Un drame qui divise la gauche
L'ancienne insoumise, aujourd'hui cofondatrice du mouvement L'Après, s'est dite choquée par ce drame, tout en critiquant une « opération d'instrumentalisation » visant à nuire non seulement à LFI, mais à l'ensemble de la gauche.
« On continue de ne pas voir que les milices fascistes, elles, tuent depuis longtemps dans une impunité incroyable »,a-t-elle souligné.
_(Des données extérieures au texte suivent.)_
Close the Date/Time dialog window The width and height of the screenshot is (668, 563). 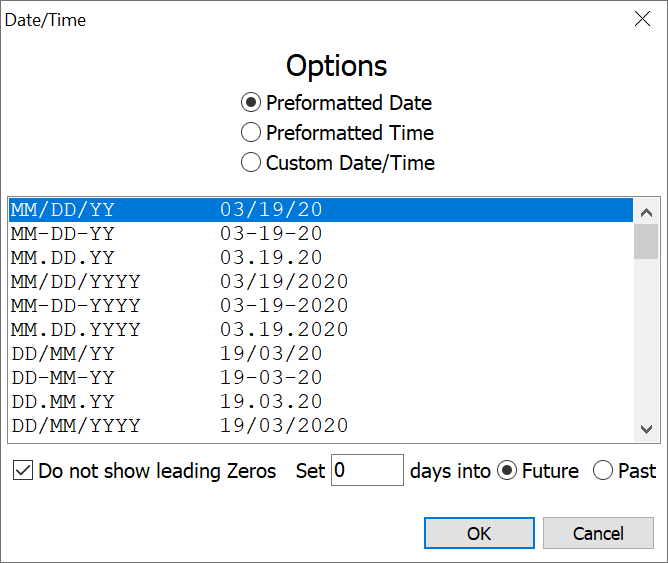point(643,19)
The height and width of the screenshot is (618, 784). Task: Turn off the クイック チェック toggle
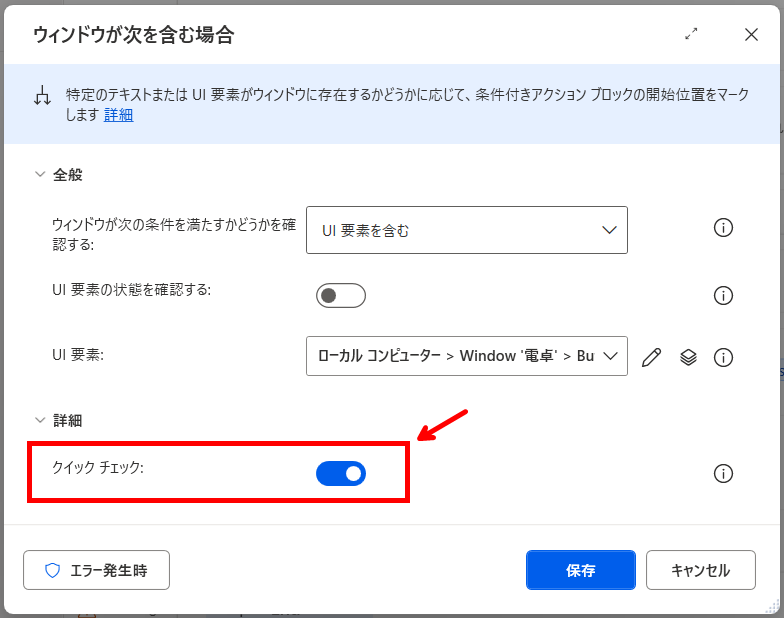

Des accusations « infondées » contre LFI
Clémentine Autain a regretté « une espèce d'ambiance de démesure, d'outrance » autour de cette affaire, pointant du doigt des accusations « qui ne sont pas fondées ». Elle a notamment critiqué les propos de Laurent Wauquiez et du Premier ministre Sébastien Lecornu, qui ont évoqué une « impunité » dont bénéficierait LFI, une affirmation qu'elle juge « sans aucun sens ».
L'urgence d'un apaisement
Pour la députée, il est urgent que des mots d'apaisement soient prononcés, y compris par LFI. Elle a appelé à la clarté, notamment sur le cas de Raphaël Arnault, dont deux assistants parlementaires sont impliqués dans l'enquête.
« Je souhaite qu'ils prennent des actes et posent des mots qui permettent de dire que la lutte antifasciste ne peut pas se faire dans ces formes-là »,a-t-elle déclaré.
Des alliances possibles malgré tout ?
Interrogée sur la possibilité d'alliances avec LFI pour les municipales, Clémentine Autain a répondu que cela dépendrait des « mots et actes d'apaisement » que le parti insoumis saurait produire. Elle a toutefois rappelé que « les électeurs insoumis n'ont pas signé pour ça », refusant de faire un amalgame entre LFI et les violences commises.
Un contexte politique explosif
Cette affaire intervient dans un climat déjà tendu, marqué par la montée des tensions entre la gauche et la droite, ainsi que par la banalisation de l'extrême droite, selon les termes de l'élue. Elle a également critiqué le « débordement de testostérone » dans le débat politique, appelant à un retour à la rationalité.